40% on programming assignments
40% on exams (midterms)
20% on final exam
All exams will be open book and open notes. The first two programming assignments will be in Scheme or Lisp (which you should already know), the third in Prolog (which you needn't know now), the fourth in Scheme, Lisp or Prolog. One of the exams, probably the third, is likely to be a take-home exam. See the separate sheets on Assignments and Documentation for specific requirements in these areas.

Topics:

A detailed list of topics is given on a separate sheet. We will spend about a third of the course on state spaces and a third of the course on deduction and uncertain information. We will cover the topics of Chapters 2, 3, 5, and 6 fairly thoroughly, Chapters 1, 4, 8-12, and 13 less thoroughly, and just hit the highlights of Chapters 7, 15, 17, and 18.
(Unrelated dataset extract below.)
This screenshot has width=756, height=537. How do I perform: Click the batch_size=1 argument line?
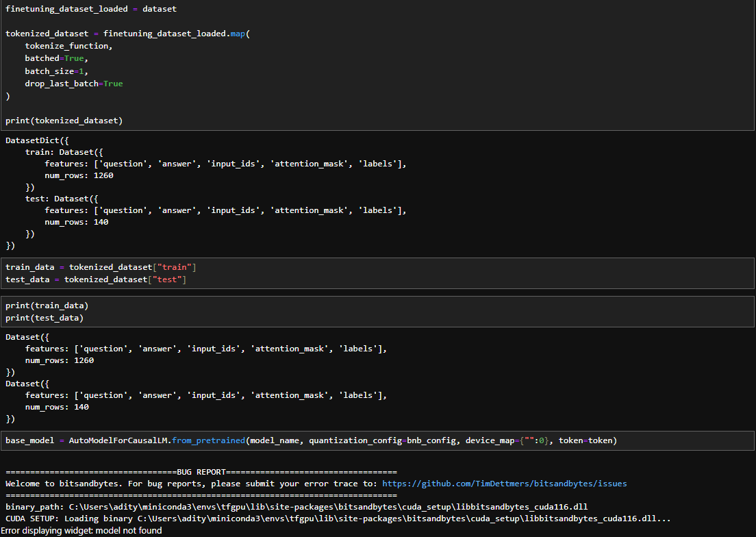click(57, 71)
Some topics you might have expected to see will be mentioned under other headings. Robotics will come up in discussion of planning. Expert systems will come up under rules, deduction, and uncertain knowledge. Intelligent user interfaces may come up under natural language processing. Alas, we will not have much time for philosophical issues (e.g. can machines really think).

Collaboration:

The work you turn in should be your own. Please become familiar with the official university policy on academic dishonesty on pp. 446-47 of the 1995-97 catalog.